SHORT EXERCISE = Reproduce the listing below word for word, every line from the first to the last.

DATASET EXCERPTS =
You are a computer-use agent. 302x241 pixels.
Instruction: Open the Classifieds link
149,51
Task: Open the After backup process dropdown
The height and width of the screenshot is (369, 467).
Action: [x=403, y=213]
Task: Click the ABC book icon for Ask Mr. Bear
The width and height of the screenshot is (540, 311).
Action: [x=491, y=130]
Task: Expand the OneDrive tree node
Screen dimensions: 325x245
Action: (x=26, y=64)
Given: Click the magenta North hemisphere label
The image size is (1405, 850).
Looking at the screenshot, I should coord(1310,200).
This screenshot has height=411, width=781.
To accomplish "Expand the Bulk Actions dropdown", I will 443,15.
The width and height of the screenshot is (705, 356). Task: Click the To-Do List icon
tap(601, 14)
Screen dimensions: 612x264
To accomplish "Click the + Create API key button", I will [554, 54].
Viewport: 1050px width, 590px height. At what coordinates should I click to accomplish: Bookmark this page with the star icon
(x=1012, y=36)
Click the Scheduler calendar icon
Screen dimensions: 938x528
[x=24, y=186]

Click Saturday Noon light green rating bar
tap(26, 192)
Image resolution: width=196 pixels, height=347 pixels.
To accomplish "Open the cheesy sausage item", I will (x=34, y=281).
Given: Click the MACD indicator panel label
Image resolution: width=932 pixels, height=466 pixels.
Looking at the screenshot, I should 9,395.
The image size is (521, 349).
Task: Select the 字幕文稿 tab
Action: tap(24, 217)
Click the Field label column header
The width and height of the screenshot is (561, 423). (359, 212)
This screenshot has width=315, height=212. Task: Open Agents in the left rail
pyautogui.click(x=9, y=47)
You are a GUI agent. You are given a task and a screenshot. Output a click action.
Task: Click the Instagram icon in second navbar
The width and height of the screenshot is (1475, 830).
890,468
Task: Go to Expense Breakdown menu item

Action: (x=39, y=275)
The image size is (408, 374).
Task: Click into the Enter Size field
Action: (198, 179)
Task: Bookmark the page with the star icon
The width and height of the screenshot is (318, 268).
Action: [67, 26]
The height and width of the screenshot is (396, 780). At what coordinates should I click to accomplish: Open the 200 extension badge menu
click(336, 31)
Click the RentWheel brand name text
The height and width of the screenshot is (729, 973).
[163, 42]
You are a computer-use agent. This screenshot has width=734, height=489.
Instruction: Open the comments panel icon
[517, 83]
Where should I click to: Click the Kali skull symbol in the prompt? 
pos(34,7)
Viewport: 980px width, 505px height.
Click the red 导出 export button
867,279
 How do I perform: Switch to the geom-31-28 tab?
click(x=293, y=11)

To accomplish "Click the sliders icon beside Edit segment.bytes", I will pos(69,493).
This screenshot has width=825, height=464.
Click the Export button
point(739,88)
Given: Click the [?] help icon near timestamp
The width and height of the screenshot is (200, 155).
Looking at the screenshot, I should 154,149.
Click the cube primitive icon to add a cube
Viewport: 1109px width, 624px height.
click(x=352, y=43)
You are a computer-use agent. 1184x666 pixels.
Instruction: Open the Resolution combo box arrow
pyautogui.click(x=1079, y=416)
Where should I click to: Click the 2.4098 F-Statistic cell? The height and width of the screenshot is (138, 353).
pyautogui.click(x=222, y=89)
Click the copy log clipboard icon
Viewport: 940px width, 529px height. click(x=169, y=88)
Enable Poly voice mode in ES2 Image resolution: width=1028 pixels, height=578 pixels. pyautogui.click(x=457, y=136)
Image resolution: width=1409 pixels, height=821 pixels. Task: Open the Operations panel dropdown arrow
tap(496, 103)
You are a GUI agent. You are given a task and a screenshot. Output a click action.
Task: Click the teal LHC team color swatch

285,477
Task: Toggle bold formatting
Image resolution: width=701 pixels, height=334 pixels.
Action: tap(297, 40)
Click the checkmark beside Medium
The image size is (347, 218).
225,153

RESPONSE TO THE TASK =
You are a computer-use agent. 302x241 pixels.
Instruction: Open the Classifieds link
149,51
Task: Open the After backup process dropdown
The height and width of the screenshot is (369, 467).
Action: [x=403, y=213]
Task: Click the ABC book icon for Ask Mr. Bear
The width and height of the screenshot is (540, 311).
Action: [x=491, y=130]
Task: Expand the OneDrive tree node
Screen dimensions: 325x245
Action: (x=26, y=64)
Given: Click the magenta North hemisphere label
The image size is (1405, 850).
Looking at the screenshot, I should coord(1310,200).
This screenshot has height=411, width=781.
To accomplish "Expand the Bulk Actions dropdown", I will 443,15.
The width and height of the screenshot is (705, 356). Task: Click the To-Do List icon
tap(601, 14)
Screen dimensions: 612x264
To accomplish "Click the + Create API key button", I will [554, 54].
Viewport: 1050px width, 590px height. At what coordinates should I click to accomplish: Bookmark this page with the star icon
(x=1012, y=36)
Click the Scheduler calendar icon
Screen dimensions: 938x528
[x=24, y=186]

Click Saturday Noon light green rating bar
tap(26, 192)
Image resolution: width=196 pixels, height=347 pixels.
To accomplish "Open the cheesy sausage item", I will (x=34, y=281).
Given: Click the MACD indicator panel label
Image resolution: width=932 pixels, height=466 pixels.
Looking at the screenshot, I should 9,395.
The image size is (521, 349).
Task: Select the 字幕文稿 tab
Action: tap(24, 217)
Click the Field label column header
The width and height of the screenshot is (561, 423). (359, 212)
This screenshot has width=315, height=212. Task: Open Agents in the left rail
pyautogui.click(x=9, y=47)
You are a GUI agent. You are given a task and a screenshot. Output a click action.
Task: Click the Instagram icon in second navbar
The width and height of the screenshot is (1475, 830).
890,468
Task: Go to Expense Breakdown menu item

Action: (x=39, y=275)
The image size is (408, 374).
Task: Click into the Enter Size field
Action: (198, 179)
Task: Bookmark the page with the star icon
The width and height of the screenshot is (318, 268).
Action: [67, 26]
The height and width of the screenshot is (396, 780). At what coordinates should I click to accomplish: Open the 200 extension badge menu
click(336, 31)
Click the RentWheel brand name text
The height and width of the screenshot is (729, 973).
[163, 42]
You are a computer-use agent. This screenshot has width=734, height=489.
Instruction: Open the comments panel icon
[517, 83]
Where should I click to: Click the Kali skull symbol in the prompt? 
pos(34,7)
Viewport: 980px width, 505px height.
Click the red 导出 export button
867,279
 How do I perform: Switch to the geom-31-28 tab?
click(x=293, y=11)

To accomplish "Click the sliders icon beside Edit segment.bytes", I will pos(69,493).
This screenshot has width=825, height=464.
Click the Export button
point(739,88)
Given: Click the [?] help icon near timestamp
The width and height of the screenshot is (200, 155).
Looking at the screenshot, I should 154,149.
Click the cube primitive icon to add a cube
Viewport: 1109px width, 624px height.
click(x=352, y=43)
You are a computer-use agent. 1184x666 pixels.
Instruction: Open the Resolution combo box arrow
pyautogui.click(x=1079, y=416)
Where should I click to: Click the 2.4098 F-Statistic cell? The height and width of the screenshot is (138, 353).
pyautogui.click(x=222, y=89)
Click the copy log clipboard icon
Viewport: 940px width, 529px height. click(x=169, y=88)
Enable Poly voice mode in ES2 Image resolution: width=1028 pixels, height=578 pixels. pyautogui.click(x=457, y=136)
Image resolution: width=1409 pixels, height=821 pixels. Task: Open the Operations panel dropdown arrow
tap(496, 103)
You are a GUI agent. You are given a task and a screenshot. Output a click action.
Task: Click the teal LHC team color swatch

285,477
Task: Toggle bold formatting
Image resolution: width=701 pixels, height=334 pixels.
Action: tap(297, 40)
Click the checkmark beside Medium
The image size is (347, 218).
225,153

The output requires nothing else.